Kanaizawa no hi (Kanaizawa Stone Monument in Gunma Prefecture) (金井沢碑)

Kanaizawa no hi is an ancient stone monument located in Yamana Town, Takasaki City and designated as a historic site. Together with Yama no Ue no hi (the monument on the mountain top) and Tago hi (Tago Stone Monument), they are collectively called 'Kozuke Sanpi' (Three Monuments in Kozuke Province).

Summary

The monument was built on April 10, 726.

112 characters of 9 lines are engraved on the pyroxene andesite 110 cm in height, 70 cm in width and 65 cm in thickness.

It was set into the stone pedestal and the epigraph is engraved with incised characters. The font type has characteristics of old Reisho Style (clerical script).

It was unearthed in the middle of the Edo period and is said to have once been used as a washing board at the bank of a small river by farmers in the neighborhood.

The content shows that the descendants of the ruling family of the Miyake (Imperial-controlled territory) in Takada no sato, Shimosanu-go (also known as Shimosano-go), Gunma County, Kozuke Province would build the monument to pray to Buddha for the salvation of their ancestors and safety of their parents by pledging to the heaven and earth, for the parents of the seventh generation, those of the time, and so on.

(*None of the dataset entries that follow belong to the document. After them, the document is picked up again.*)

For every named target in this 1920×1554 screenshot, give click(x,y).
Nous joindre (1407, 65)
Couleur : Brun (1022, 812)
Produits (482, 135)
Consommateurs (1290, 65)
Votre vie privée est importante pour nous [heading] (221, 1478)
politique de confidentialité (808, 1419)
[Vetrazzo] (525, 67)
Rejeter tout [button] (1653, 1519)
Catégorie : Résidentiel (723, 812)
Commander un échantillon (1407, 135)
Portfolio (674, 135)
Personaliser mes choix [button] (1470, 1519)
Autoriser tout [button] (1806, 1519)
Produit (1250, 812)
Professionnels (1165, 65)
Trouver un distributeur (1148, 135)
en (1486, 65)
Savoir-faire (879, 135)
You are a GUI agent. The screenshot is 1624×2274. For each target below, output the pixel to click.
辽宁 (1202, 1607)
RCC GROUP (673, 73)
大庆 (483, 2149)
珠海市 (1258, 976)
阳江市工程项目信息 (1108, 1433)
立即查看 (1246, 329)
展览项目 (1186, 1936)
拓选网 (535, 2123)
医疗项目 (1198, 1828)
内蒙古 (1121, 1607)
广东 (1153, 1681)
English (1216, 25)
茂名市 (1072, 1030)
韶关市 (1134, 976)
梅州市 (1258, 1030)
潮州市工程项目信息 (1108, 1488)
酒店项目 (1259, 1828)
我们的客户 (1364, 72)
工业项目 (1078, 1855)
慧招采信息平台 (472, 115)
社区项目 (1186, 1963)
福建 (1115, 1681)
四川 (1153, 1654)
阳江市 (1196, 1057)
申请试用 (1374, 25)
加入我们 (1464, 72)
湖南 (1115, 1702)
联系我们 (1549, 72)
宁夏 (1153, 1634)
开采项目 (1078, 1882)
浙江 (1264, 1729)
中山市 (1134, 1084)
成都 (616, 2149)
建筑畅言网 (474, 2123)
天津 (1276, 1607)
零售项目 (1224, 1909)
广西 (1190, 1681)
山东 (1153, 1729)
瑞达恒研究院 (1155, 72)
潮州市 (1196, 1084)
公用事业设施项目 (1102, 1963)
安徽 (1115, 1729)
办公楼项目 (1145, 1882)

These things tell us about the enforcement of Gori-sei (Township-neighborhood system) and how Buddhism belief prevailed in people in the Nara period.

Miyake' engraved on Kanaizawa no hi has been thought to be 'Sano no Miyake' (ruling family of Miyake in Sano), but with recent excavation research ensuring the existence of Miyake not found in historical records, 'Miyake' can be a different Miyake from 'Sano no Miyake.'

On March 3, 1921 it was designated as a national historic site, and in 1954 a special national historic site.